- Banco do Brasil (BBAS3) avalia alongar dívidas do agronegócio
- Risco de aumento de capital e venda de ativos volta ao radar
- Inadimplência no agro sobe e pressiona resultados
O Banco do Brasil (BBAS3) avalia medidas de alívio financeiro para produtores rurais afetados pelos impactos da guerra no Oriente Médio, segundo fontes de mercado.
A principal alternativa em discussão seria a extensão de prazos de empréstimos, permitindo o adiamento de pagamentos.
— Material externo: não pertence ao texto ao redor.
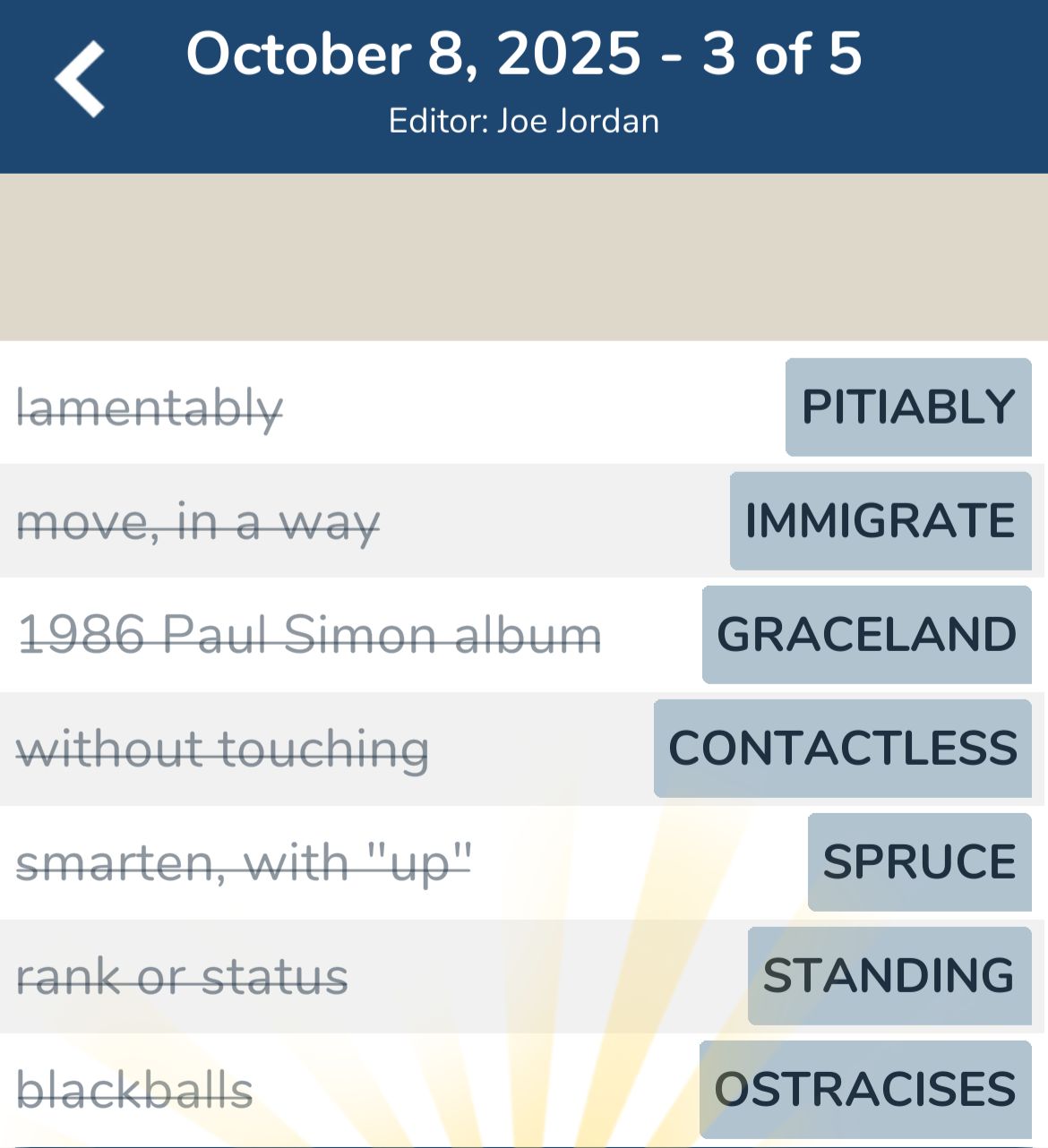The width and height of the screenshot is (1048, 1148).
Task: Tap the GRACELAND answer tile
Action: click(x=866, y=635)
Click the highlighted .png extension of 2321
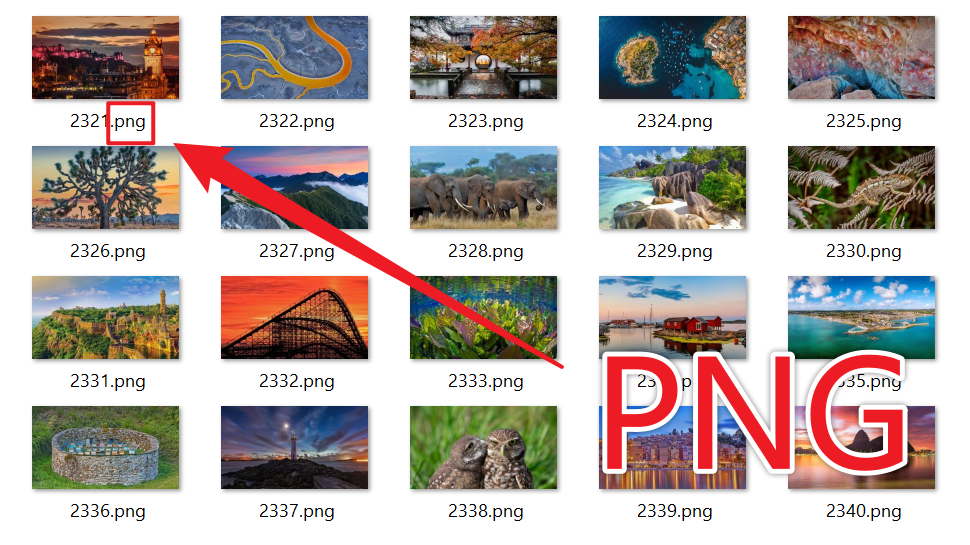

Ainda assim, o banco afirmou que não há estudo ou demanda formal envolvendo ações específicas relacionadas ao conflito.
Risco de pressão no balanço volta ao radar
O movimento levanta preocupação entre investidores, já que pode impactar diretamente o capital do banco.
Recentemente, a instituição já precisou renegociar cerca de R$ 35,5 bilhões em dívidas do agronegócio, após eventos climáticos extremos elevarem a inadimplência.
Com isso, cresce o risco de medidas adicionais, como venda de ativos ou até aumento de capital, voltarem ao radar.
Inadimplência e guerra elevam incertezas
A inadimplência acima de 90 dias subiu para 5,17% em 2025, com destaque para o agro, que atingiu 6,09%.
Além disso, o banco monitora os efeitos da guerra sobre o comércio global, especialmente possíveis impactos no Estreito de Ormuz e nos custos de exportação.
Assim, novas medidas de suporte ao setor podem aliviar produtores, mas aumentam a preocupação com a solidez do balanço do BBAS3.